▸ **DOCUMENT**:
Big thank you from

How a Lisburn councillor fulfilled lifelong ambition to take to the air

Councillor William Ward pictured in 1973 at his single engine prop Cessna 150.A LISBURN Councillor is set to tell a radio audience the story of how he gained his 'wings' back in the 1970's.

Mr William Ward will recall his first solo flight in December 22, 1975, on Radio Ulster's 'Days Like This' programme later this month.

He explains that his "desperate urge" to fly was kindled in his childhood brain from the day when his mother was taking him by the hand in one of the fields on the farm, at Aughandunvarran, near Dromore. His mother said: "Wouldn't I love to be up there in the blue, son, in that lovely aeroplane". Mr Ward looked up at the tiny white speck in a clear blue sky, floating quietly as "a feather in the breeze".

He said: "From that day's nurtured thought the desire grew and grew like Topsy. So overpowering did it become that, as a nine-year old boy hating school and having heard a wartime radio appeal for recruits for the RAF, I wrote off to the Recruiting Officer, thinking that I could persuade him to give me lots of very early training to make me an ace pilot. I reckoned I could kill two birds with the one stone by getting away early from the hated school and enjoying my dream ambition", ironic considering he later became a head teacher.

"I soon regretted my action - the recruiting officer had given details of my letter to the newspapers who published my article, warts and all, under the title; 'His Day Will Come. The amount of teasing from family and school pals made me regret my action - so much so that I hid under a pile of hay for the good part of the next day to avoid any more taunts", he said.

▸ **SOURCE EXCERPT**:

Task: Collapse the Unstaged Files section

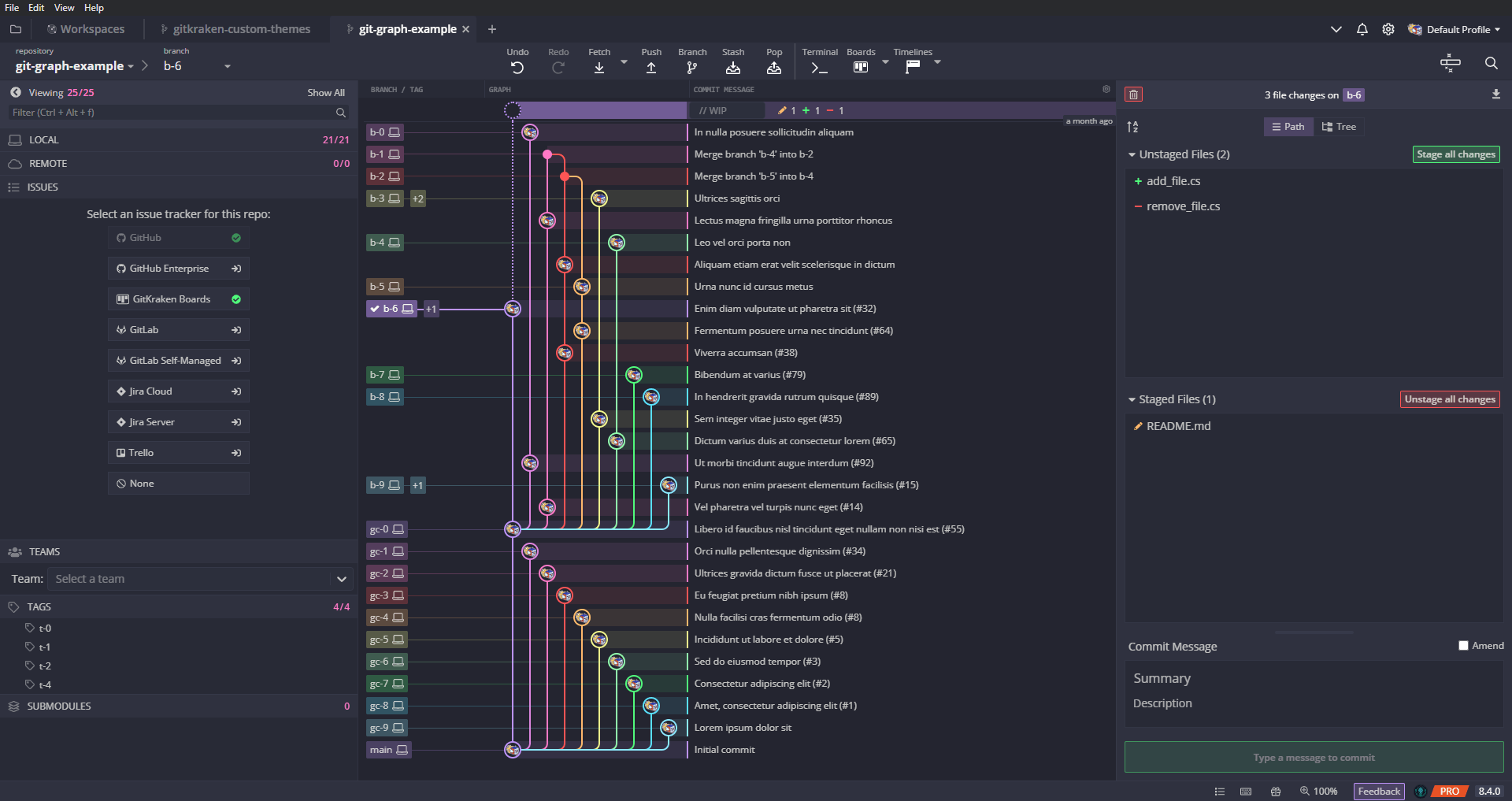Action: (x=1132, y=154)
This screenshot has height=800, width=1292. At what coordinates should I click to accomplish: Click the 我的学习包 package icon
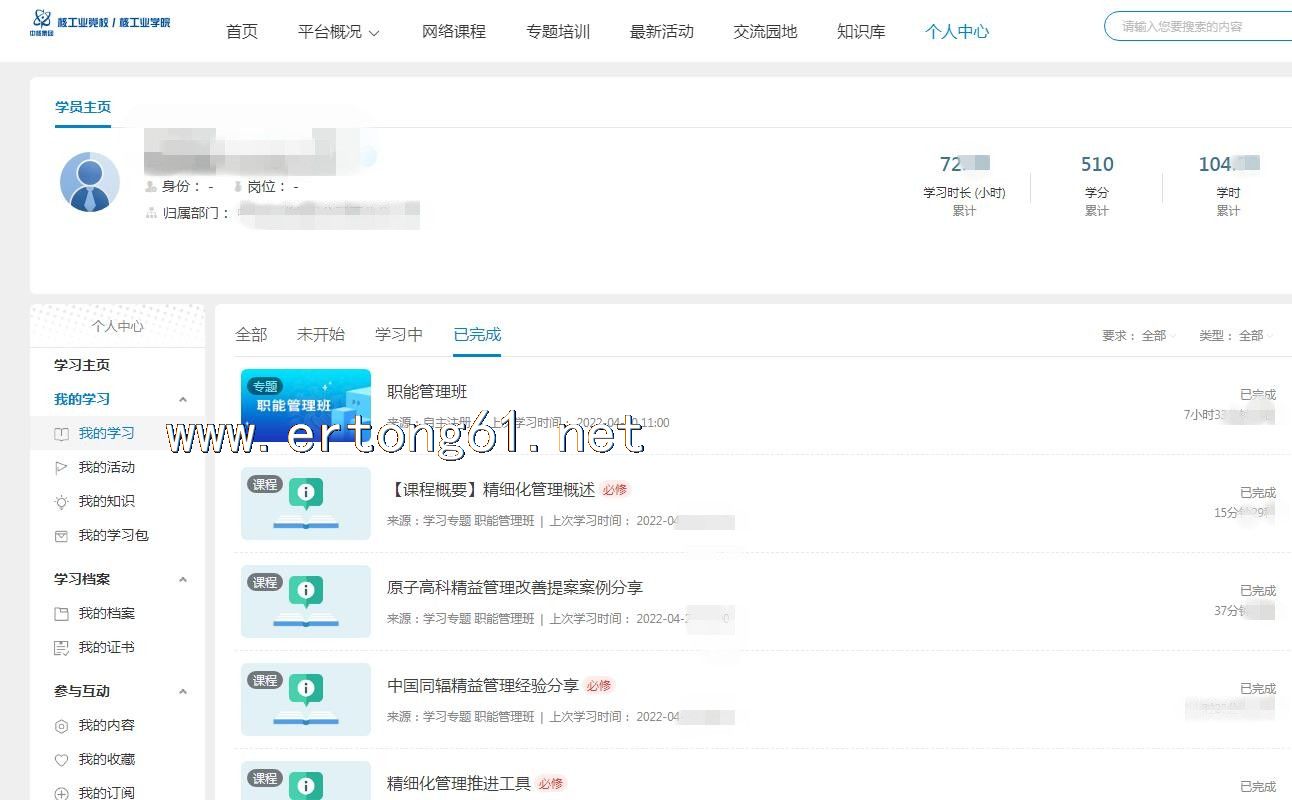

▸ **GOAL A**:
Using the article about the Lisburn councillor's flying, answer these:
(i) On what date did William Ward make his first solo flight?
(ii) How old was he when he wrote to the RAF Recruiting Officer?
(iii) Where did he hide to avoid the teasing from family and school pals?
▸ **GOAL B**:
Quote the article about the Lisburn councillor's flying word for word, starting with "Councillor William Ward" and going on through "later this month.".
▸ **GOAL C**:
Extend the article about the Lisburn councillor's flying, picking up right after its final sentence.

▸ **TASK OUTPUT A**:
(i) December 22, 1975
(ii) Nine
(iii) Under a pile of hay

▸ **TASK OUTPUT B**:
Councillor William Ward pictured in 1973 at his single engine prop Cessna 150.A LISBURN Councillor is set to tell a radio audience the story of how he gained his 'wings' back in the 1970's.

Mr William Ward will recall his first solo flight in December 22, 1975, on Radio Ulster's 'Days Like This' programme later this month.

▸ **TASK OUTPUT C**:
Mr Ward continued: "Soon they forgot, but I didn't. My ambition strengthened when my older brother joined the RAF and came home on leave with his brightly shining buttoned uniform and shiny peaked cap. The desire ate at me like a gnawing canker until I took my first flying lesson at Newtownards. My flying instructor was the late Tubby Dash, a wartime ace pilot who could manoeuvre any plane as easily as an eagle in full command of its ethereal domain. I cannot easily describe my inner joy of floating over those beautiful islands of Strangford Lough, in a sheer blue sky, all the while remembering the longing of my mother forty years earlier - 'Wouldn't I love to be up there in the blue in that plane?'. Sadly, she never did manage that, but how I wish she was now around, for her wee son to take her up into the blue."

All those hours of practical and theoretical training culminated in Mr Ward's first solo assignment to fly to and land at an international airport - Aldergrove - without the moral comfort of Tubby Dash beside him.

He said; "My heart did miss more than one beat when several miles from Aldergrove I looked up to see a massive passenger jet on exactly the same flight path, but obviously heading for a landing some minutes before my tiny Cessna. All ended well when I heard the words, "Clear to Land" over my radio and then feeling ten feet tall as I walked across the tarmac to make my report."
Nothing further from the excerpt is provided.